A MODERN AND WORLDLY PERSPECTIVE
Capable Capable
Capable Capable

"Tomorrow and tomorrow and tomorrow"
Arnold Siegel —September 29, 2014

One of the most famous soliloquies in William Shakespeare’s Macbeth concludes with “Tomorrow, and tomorrow, and tomorrow creeps in this petty pace from day to day to the last syllable of recorded time . . . Out, out, brief candle!
 Life's but a walking shadow, a poor player 
that struts and frets his hour upon the stage
 and then is heard no more. It is a tale 
told by an idiot, full of sound and fury, signifying nothing."

From Act 5, Scene 5, this soliloquy still invites thoughtfulness and interpretation though it’s been the subject of countless term papers and the high point of many acting careers. In addition, writers such as William Faulkner (The Sound and the Fury) and Kurt Vonnegut (Tomorrow and Tomorrow and Tomorrow) have availed themselves of its poetic muscle, and centuries of philosophers and critics have found it a useful point of departure.

We have been informed repeatedly by scientists, authors (for example, Nobel Prize winning author Albert Camus' "the benign indifference of the universe") and filmmakers like Woody Allen, that the teleologists who explain phenomena by their ends or purposes, are wrong: Life is naturally meaningless; it signifies nothing.

On the other hand, when Shakespeare and many other creative artists help us to recognize humankind’s foibles and vain, soulless posturing intended to impress or mislead, we begin to see how we might weight life with meaning and authenticity.

Here is my point of view. We are born to a possibility. To a life to be fulfilled. For those born to harsh conditions bereft of opportunity, life may be no more than a weary trudge for any shred of human decency. For those whose own lack of deliberative independence, range and flexibility precludes such possibility, well, we’re apt to be poor players, posturing conceits, strutting and fretting our hour upon the stage but adding little to the possibility of our lives being fulfilled.

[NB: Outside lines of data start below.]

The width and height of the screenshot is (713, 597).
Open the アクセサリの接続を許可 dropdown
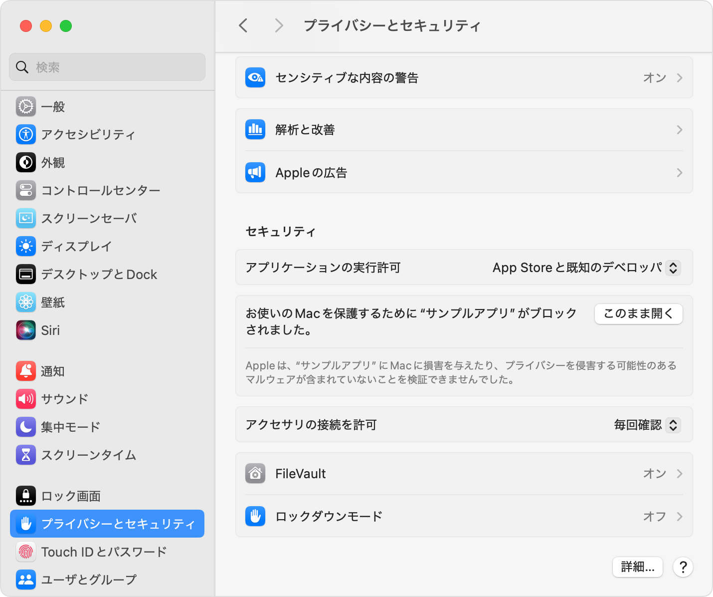[673, 425]
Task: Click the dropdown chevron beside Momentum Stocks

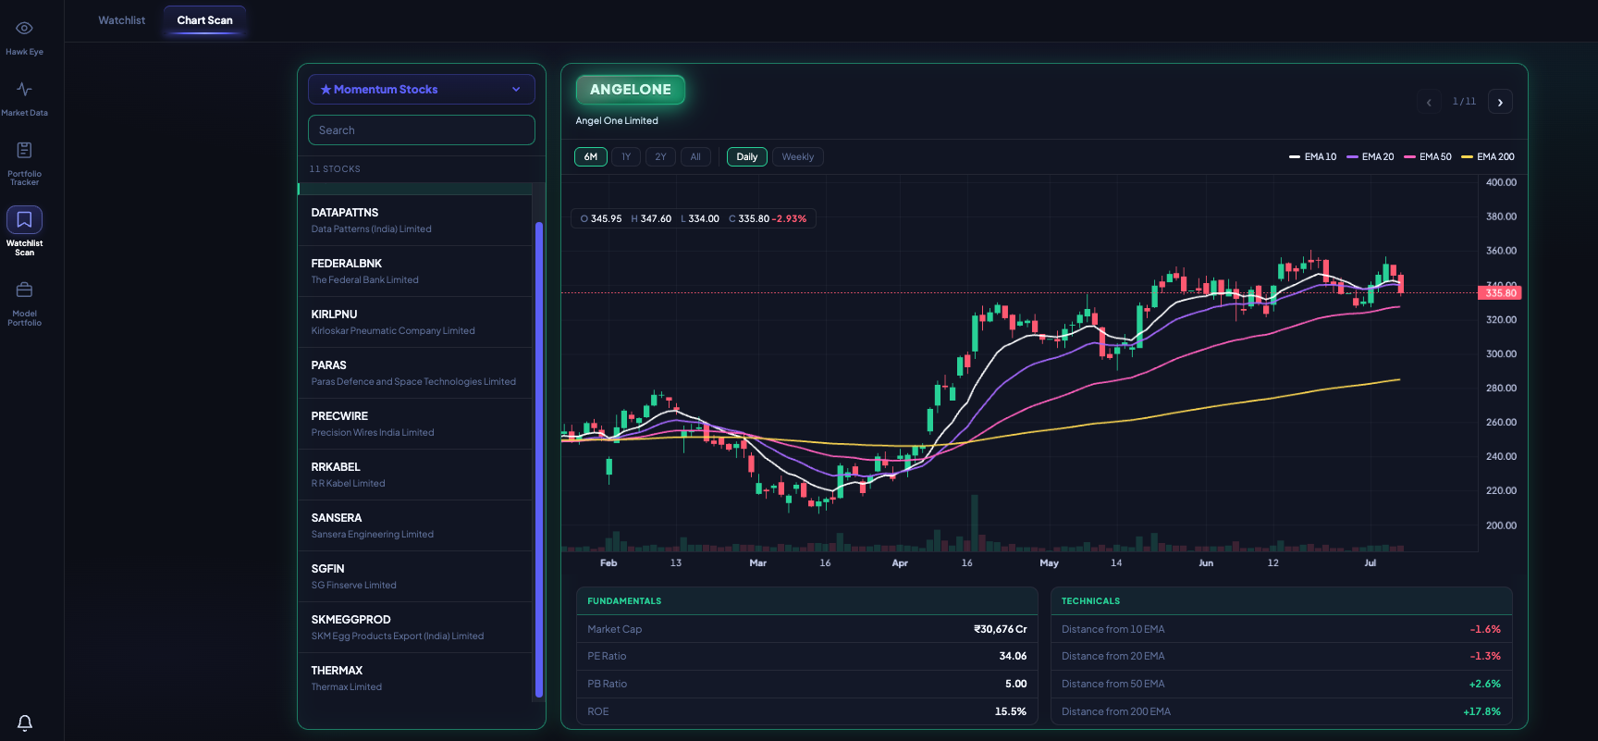Action: coord(516,90)
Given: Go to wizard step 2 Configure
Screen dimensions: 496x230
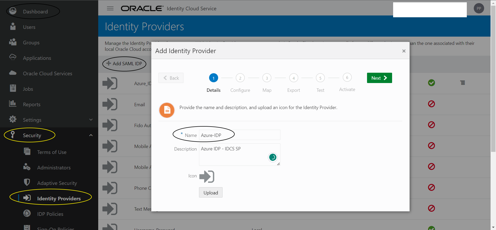Looking at the screenshot, I should point(240,78).
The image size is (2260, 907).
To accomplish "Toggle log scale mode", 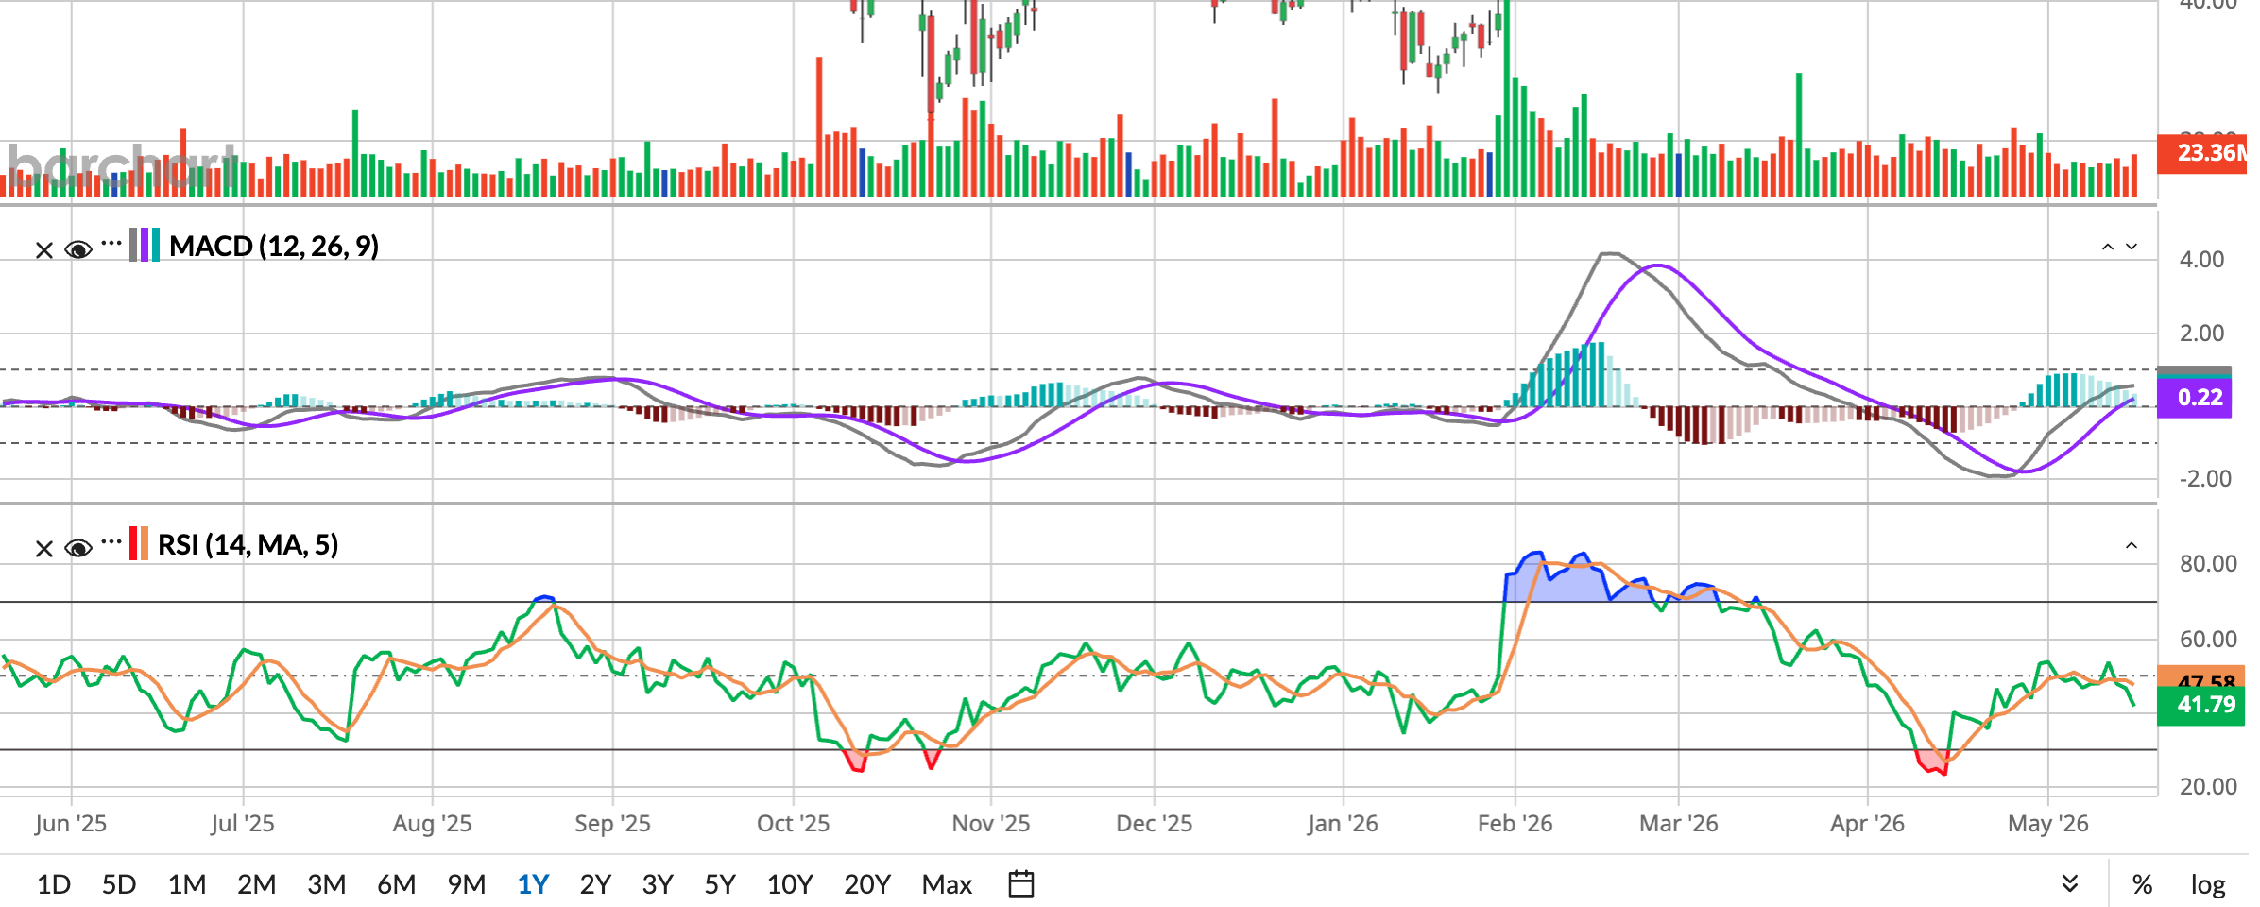I will click(x=2208, y=885).
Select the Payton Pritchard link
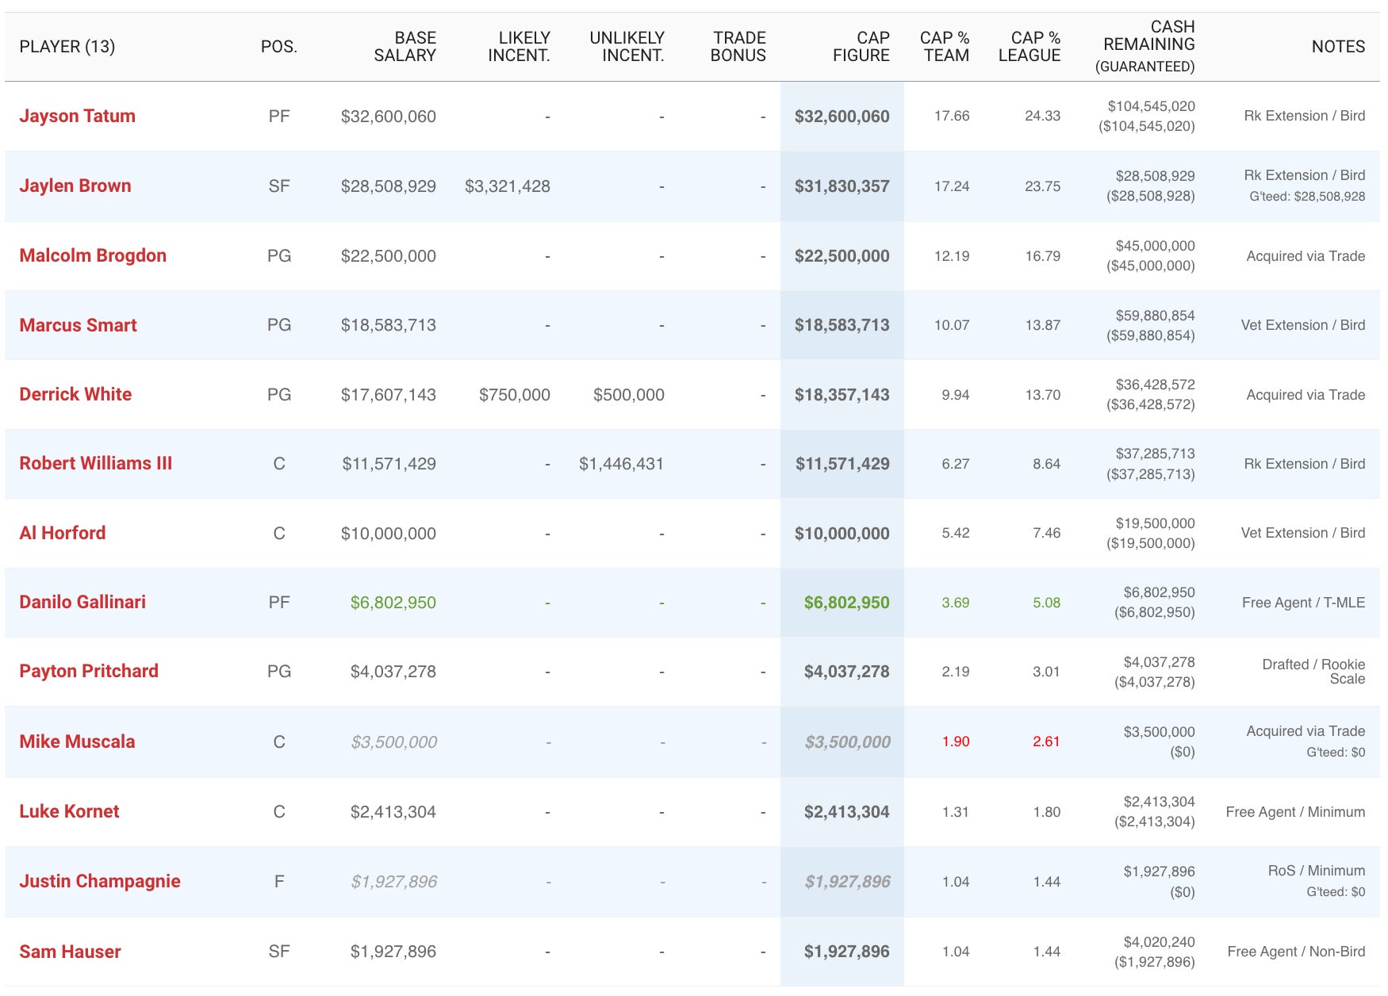Screen dimensions: 1388x996 coord(89,671)
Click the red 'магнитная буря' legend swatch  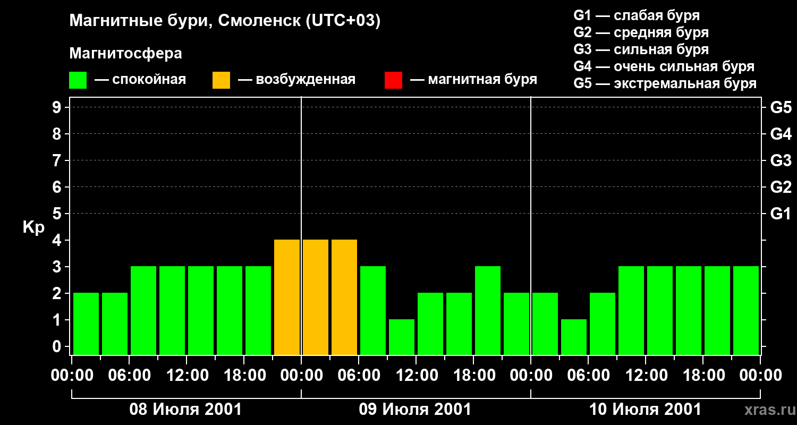pos(393,80)

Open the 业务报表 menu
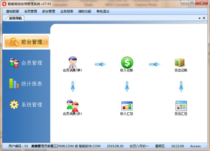pyautogui.click(x=67, y=11)
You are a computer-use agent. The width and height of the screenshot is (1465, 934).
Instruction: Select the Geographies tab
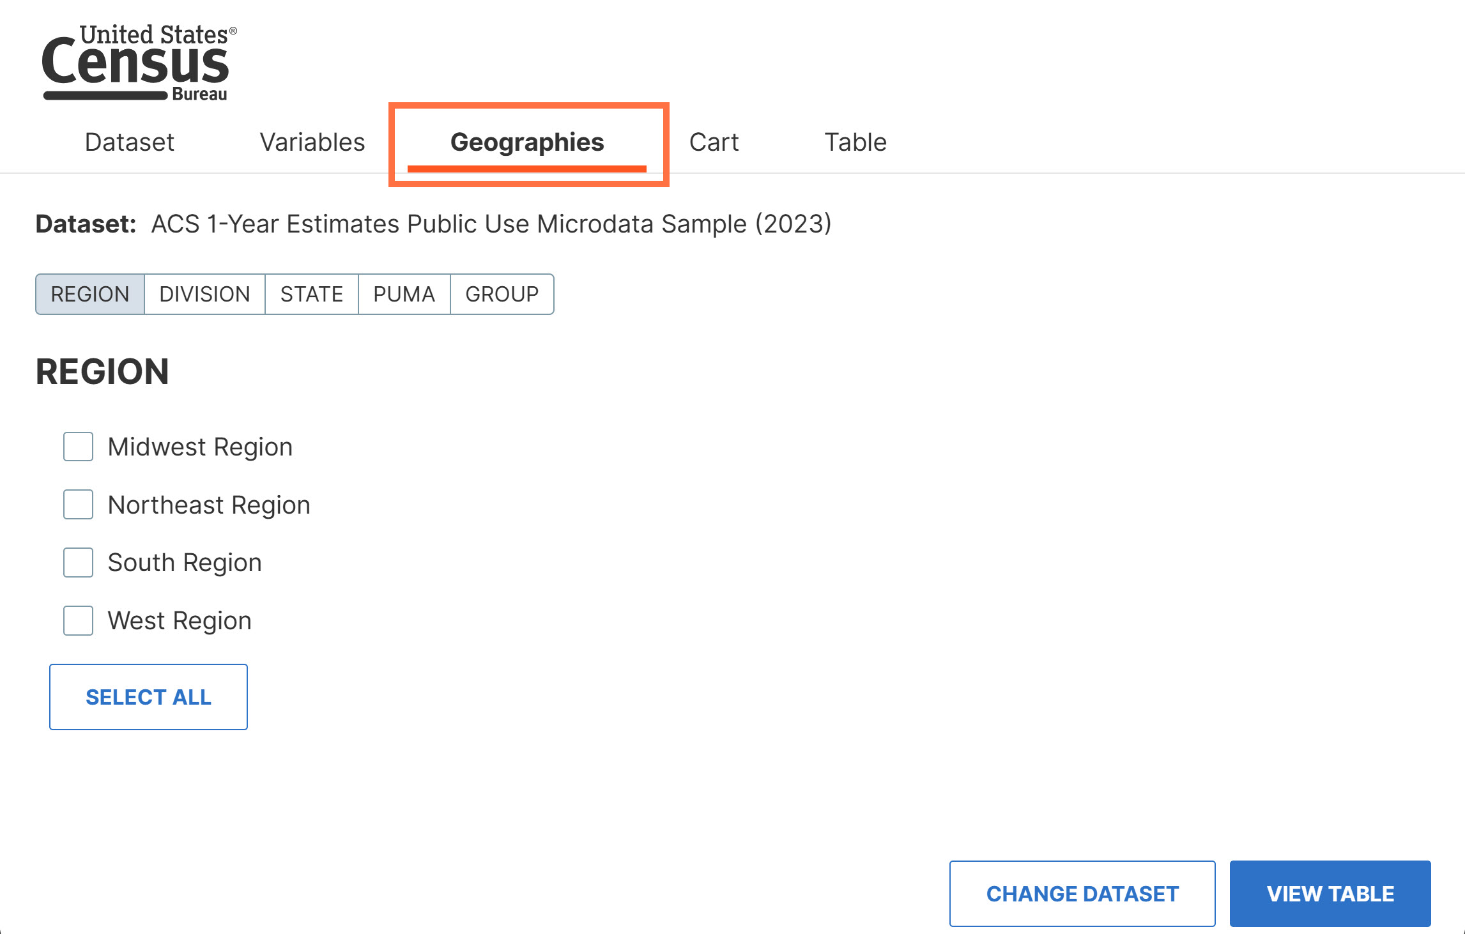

Happily, our lot is neither the trudge nor that of the poor player. Our consideration of the forces that shape us has given us access to a unique experience of living. By this, I mean that we have an understanding of and gratitude for the privilege to fulfill our unique promise; responsible for our transformative fate, we expect to work hard and earn our way. We are also motivated to be receptive to the subjectivity of another as we would have another be receptive to our own.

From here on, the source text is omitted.